A wide range of experimental and predictive approaches are currently employed by the pharmaceutical industry in an attempt to avoid developing molecules with likely toxicities. Experimental systems may be adapted to handle the increasing number of molecules that require screening. The cost implication of such extensive screening is, however, immense and in silico models must therefore become the first lines of investigation to assess the metabolic and toxicological potential of new compound libraries. In silico systems have been based on the relationship between the chemical structure of novel molecules and toxicological outcomes in terms of types, but not always, locations of lesions. There should be sufficient published and in-house data available on the distribution of diverse molecules to identify the rules that govern organ, cellular and subcellular distribution of molecules (and their metabolites) as the basis of tissue and cell targeting and, more importantly, the possibility of toxicological processes.
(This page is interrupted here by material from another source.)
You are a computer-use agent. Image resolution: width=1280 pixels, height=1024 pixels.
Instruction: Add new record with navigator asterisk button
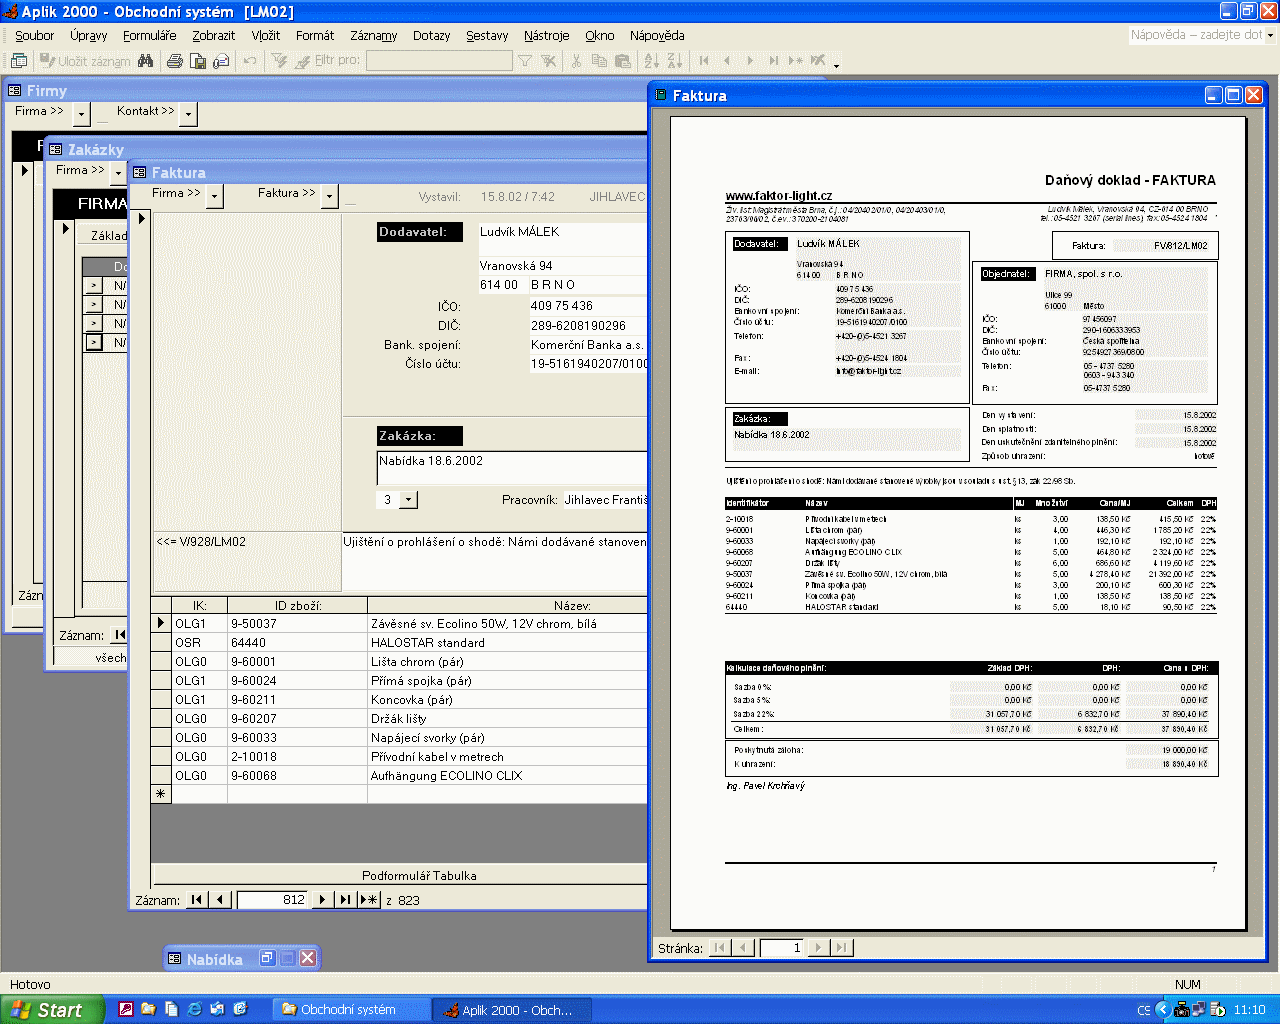(x=369, y=900)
In addition, the extensive cell biology knowledge needs to be linked to current in silico systems to enhance our understanding of metabolic activation and other processes that affect likely toxicological consequences in different tissues and specific cell types. There is a need to provide a single knowledge platform that can access all current in silico products that use different datasets. The closer integration of these diverse tools will help predict other approaches to help identify the most likely toxicological potential of novel molecules, and ensure the 'least' toxic molecules are developed.